Gene, Any update? There is a lot of interest.

— You are receiving this because you were mentioned. Reply to this email directly, view it on GitHub https://github.com/thegenemyers/DALIGNER/issues/43#issuecomment-236943282, or mute the thread https://github.com/notifications/unsubscribe-auth/AGkkNpmGUbnxVI5BEBfmyM31EDInca2Nks5qb2PDgaJpZM4JHFMy.

thegenemyers commented 8 years ago

I finally found the damn bug (I think). I introduced it about 6 weeks ago (coincidentally in making another fix for Chris :-) ).

I just committed the fixed version of the code. This bug also affected damapper (just released) and the datander (from the DAMASKER module), i.e. all the daligner-based variants.

Could y'all let me know if any problems persist. The fix I made removed the problem from the test case I have from Felix and would explain the general problem, including why it happens more often when the trace spacing is large (i.e. -s1000). But I'd like to get an "all clear" from you guys.

Thanks for your patience,
    Gene

On 7/13/16, 2:10 PM, Felix Bemm wrote:

I don't get the error when I just used the two debug databases but receive the messages (Non-sense alignment intervals) from before.

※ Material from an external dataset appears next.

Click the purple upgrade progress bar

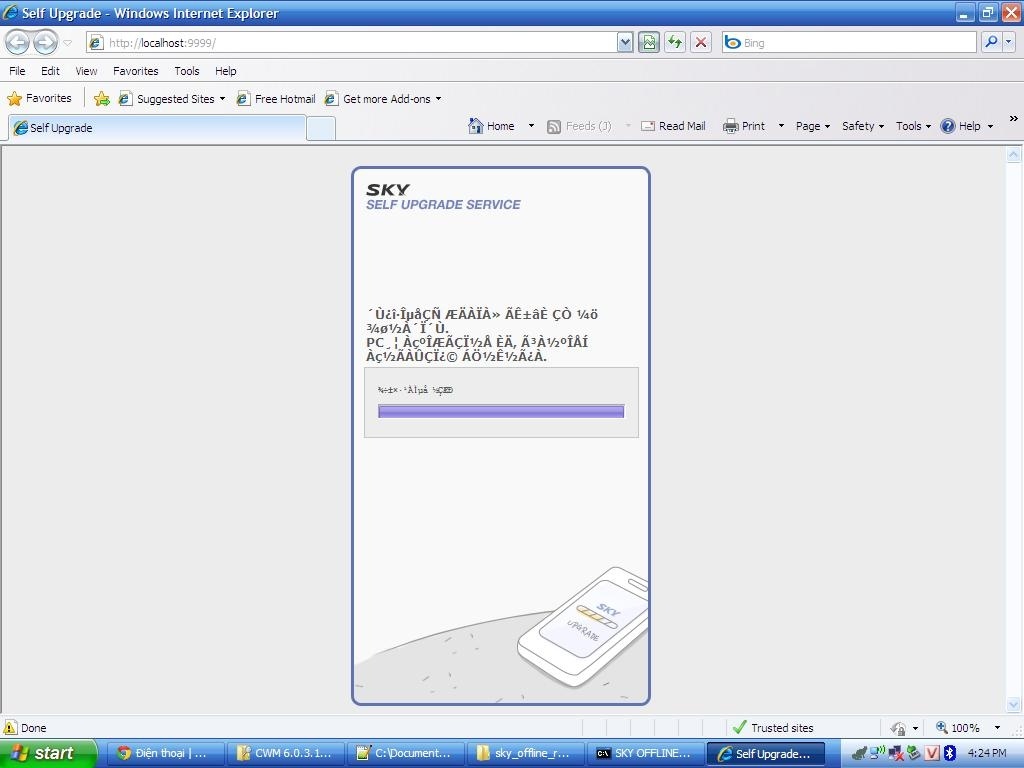[501, 411]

— You are receiving this because you were mentioned. Reply to this email directly, view it on GitHub https://github.com/thegenemyers/DALIGNER/issues/43#issuecomment-232336255, or mute the thread https://github.com/notifications/unsubscribe/AGkkNna7yPLNIhGGGbIekT-piq4XDoDbks5qVNWogaJpZM4JHFMy.

pb-cdunn commented 8 years ago

This is great news! I will test it by Monday at the latest.

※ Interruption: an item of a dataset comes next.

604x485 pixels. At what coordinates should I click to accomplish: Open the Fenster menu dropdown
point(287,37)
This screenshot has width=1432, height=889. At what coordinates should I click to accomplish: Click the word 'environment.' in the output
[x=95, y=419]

pb-cdunn commented 8 years ago

After re-running dalinger, LAcheck worked! That was a previously failing test-case.

thegenemyers commented 8 years ago

Does LAcheck crash or report an error? It should be reporting an error, and that was the phenomenon Felix complained about. Do you really mean "crash"? Please advise.

And yes, things need to be rerun -- the trace point encoding that was being produced by daligner was indeed incorrect for a small handful of LA records, and any down stream process that tries to reconstruct an alignment (e.g. LAshow -a) from those will crash. The only reason you weren't getting a crash down stream is that you (so far) ignore trace points.

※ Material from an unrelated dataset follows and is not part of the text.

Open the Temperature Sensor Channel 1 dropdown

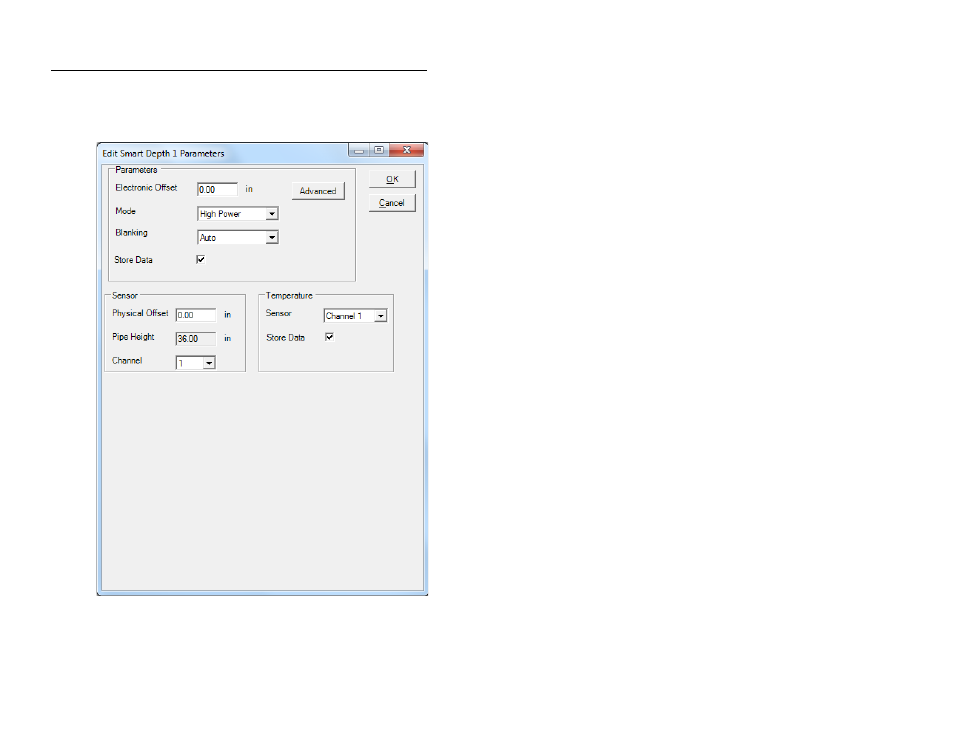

If the runs are too big to redo and you don't care about the fact that the trace points are not correct in a few LA records, then one could turn off this integrity check in LAcheck.c. Simply remove the call to "Check_Trace_Points" (lines 241&242).

-- Gene

On 8/6/16, 6:20 PM, Christopher Dunn wrote:

|LAcheck| itself still crashes on the old |.las| files. Would I need to re-run |daligner|, re-creating the |.las| files first?

— You are receiving this because you were mentioned. Reply to this email directly, view it on GitHub https://github.com/thegenemyers/DALIGNER/issues/43#issuecomment-238031535, or mute the thread https://github.com/notifications/unsubscribe-auth/AGkkNv1y8bbPH4b6fakh3IMyI-OIsBNdks5qdLRSgaJpZM4JHFMy.

pb-cdunn commented 8 years ago

LAcheck was reporting an error. Not a crash. Sorry for confusion.

Thanks for the tip. But to clarify, we see no problems now. Danke!